*** Opening of Task inputs ***

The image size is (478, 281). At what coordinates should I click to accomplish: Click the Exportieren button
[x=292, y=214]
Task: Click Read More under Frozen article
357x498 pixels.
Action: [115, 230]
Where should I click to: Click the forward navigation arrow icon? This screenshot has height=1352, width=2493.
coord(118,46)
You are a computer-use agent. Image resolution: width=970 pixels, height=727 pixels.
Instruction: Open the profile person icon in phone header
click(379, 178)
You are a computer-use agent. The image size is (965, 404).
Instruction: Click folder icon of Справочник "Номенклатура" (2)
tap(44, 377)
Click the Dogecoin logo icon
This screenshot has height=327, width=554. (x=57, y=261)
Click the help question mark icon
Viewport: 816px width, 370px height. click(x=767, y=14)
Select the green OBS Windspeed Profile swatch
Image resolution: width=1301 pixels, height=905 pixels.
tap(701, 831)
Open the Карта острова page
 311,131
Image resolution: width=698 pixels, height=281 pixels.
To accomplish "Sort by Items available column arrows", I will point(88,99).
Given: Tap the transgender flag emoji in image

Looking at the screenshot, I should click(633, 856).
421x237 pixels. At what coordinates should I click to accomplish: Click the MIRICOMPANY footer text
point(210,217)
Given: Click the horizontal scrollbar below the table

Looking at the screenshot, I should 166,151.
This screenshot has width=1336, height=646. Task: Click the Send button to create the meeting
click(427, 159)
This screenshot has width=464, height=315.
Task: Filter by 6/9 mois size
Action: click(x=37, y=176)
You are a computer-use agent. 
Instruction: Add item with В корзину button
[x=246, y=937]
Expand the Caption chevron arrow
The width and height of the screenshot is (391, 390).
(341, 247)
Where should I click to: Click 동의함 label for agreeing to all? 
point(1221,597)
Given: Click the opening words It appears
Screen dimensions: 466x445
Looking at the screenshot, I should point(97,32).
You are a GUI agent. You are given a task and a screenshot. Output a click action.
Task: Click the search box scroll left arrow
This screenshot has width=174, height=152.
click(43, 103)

*** Close of Task inputs ***

**Instructions for the task:** Your output must contain exactly the lines from the one containing "Where should I click to: Click 동의함" to the final line of the data above, and no other text.

**Your response:**
Where should I click to: Click 동의함 label for agreeing to all? 
point(1221,597)
Given: Click the opening words It appears
Screen dimensions: 466x445
Looking at the screenshot, I should point(97,32).
You are a GUI agent. You are given a task and a screenshot. Output a click action.
Task: Click the search box scroll left arrow
This screenshot has width=174, height=152.
click(43, 103)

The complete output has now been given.